Crash Commercial airplanes have an excellent safety record. Nevertheless, there are crashes occasionally, with the loss of many lives. In the weeks following a crash, airlines often report a drop in the number of passengers, probably because people are afraid to risk flying. a. A travel agent suggests that since the Law of Averages makes it highly unlikely to have two plane crashes within a few weeks of each other, flying soon after a crash is the safest time. What do you think? b. If the airline industry proudly announces that it has set a new record for the longest period of safe flights, would you be reluctant to fly? Are the airlines due to have a crash?

Auto insurance Insurance companies collect annual payments from drivers in exchange for paying for the cost of accidents. a. Why should you be reluctant to accept a \(\$ 1500\) payment from your neighbor to cover his automobile accidents in the next year? b.
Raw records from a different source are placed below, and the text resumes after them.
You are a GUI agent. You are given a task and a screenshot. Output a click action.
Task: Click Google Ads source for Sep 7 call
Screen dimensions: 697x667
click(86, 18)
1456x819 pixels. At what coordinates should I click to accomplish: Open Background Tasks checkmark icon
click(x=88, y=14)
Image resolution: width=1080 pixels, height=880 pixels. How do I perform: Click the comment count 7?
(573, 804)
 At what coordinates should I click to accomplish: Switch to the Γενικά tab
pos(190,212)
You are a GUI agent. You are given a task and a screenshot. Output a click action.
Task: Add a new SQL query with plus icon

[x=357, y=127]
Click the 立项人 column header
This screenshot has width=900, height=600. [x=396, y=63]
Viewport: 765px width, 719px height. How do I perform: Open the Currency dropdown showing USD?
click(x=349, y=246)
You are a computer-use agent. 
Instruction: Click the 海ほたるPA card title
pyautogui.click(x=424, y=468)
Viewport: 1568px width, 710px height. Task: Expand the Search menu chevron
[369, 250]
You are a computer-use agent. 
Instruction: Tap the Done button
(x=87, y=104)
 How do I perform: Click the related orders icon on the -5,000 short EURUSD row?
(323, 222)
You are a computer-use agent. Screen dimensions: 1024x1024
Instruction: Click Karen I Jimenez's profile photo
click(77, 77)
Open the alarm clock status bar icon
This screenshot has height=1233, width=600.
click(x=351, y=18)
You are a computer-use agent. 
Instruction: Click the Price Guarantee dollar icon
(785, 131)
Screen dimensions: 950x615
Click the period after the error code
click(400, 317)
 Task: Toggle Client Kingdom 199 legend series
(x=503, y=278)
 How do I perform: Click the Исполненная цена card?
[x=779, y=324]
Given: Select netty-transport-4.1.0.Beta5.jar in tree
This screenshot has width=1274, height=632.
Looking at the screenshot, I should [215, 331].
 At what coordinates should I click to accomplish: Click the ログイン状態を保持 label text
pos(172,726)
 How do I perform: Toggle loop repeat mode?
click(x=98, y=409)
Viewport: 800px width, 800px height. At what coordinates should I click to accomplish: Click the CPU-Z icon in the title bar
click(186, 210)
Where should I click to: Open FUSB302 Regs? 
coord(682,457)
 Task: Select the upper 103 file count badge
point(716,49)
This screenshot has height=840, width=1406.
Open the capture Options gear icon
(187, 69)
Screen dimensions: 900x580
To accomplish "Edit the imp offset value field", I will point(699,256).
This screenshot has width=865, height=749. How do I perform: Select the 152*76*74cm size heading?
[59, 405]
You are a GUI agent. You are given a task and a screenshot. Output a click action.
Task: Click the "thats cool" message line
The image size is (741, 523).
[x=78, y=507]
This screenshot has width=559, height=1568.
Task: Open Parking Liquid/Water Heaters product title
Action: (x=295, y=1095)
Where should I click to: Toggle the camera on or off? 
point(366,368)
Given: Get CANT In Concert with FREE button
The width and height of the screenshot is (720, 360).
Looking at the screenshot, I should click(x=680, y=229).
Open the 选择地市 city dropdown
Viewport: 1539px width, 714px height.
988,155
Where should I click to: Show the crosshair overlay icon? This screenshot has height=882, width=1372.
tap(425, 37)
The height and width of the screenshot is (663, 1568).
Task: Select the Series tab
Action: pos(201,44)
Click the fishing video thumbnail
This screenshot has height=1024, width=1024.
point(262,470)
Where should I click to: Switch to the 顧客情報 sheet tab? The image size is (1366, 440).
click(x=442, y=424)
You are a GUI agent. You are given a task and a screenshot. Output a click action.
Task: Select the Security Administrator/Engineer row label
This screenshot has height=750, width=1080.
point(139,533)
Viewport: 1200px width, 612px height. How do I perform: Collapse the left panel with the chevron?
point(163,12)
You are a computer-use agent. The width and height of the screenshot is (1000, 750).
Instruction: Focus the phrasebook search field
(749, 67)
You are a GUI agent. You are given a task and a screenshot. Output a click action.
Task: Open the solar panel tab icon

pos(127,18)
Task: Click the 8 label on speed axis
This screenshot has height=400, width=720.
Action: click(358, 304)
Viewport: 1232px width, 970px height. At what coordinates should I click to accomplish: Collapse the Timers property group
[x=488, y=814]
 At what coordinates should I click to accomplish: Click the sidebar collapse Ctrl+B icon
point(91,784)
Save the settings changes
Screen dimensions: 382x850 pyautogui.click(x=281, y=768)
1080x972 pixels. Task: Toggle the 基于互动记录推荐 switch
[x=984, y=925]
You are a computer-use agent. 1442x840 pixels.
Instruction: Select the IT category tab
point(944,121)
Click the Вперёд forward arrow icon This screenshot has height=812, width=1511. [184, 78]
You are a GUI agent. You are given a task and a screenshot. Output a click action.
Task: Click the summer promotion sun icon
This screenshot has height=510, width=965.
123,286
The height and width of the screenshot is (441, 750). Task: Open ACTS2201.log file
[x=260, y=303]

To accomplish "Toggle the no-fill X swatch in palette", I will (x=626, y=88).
Why can the insurance company make that offer?

Electronics Suppose that \(46 \%\) of families living in a certain county own a computer and \(18 \%\) own an HDTV. The Addition Rule might suggest, then, that \(64 \%\) of families own either a computer or an HDTV. What's wrong with that reasoning?

Homes Funding for many schools comes from taxes based on assessed values of local properties. People's homes are assessed higher if they have extra features such as garages and swimming pools. Assessment records in a certain school district indicate that \(37 \%\) of the homes have garages and \(3 \%\) have swimming pools. The Addition Rule might suggest, then, that \(40 \%\) of residences have a garage or a pool. What's wrong with that reasoning?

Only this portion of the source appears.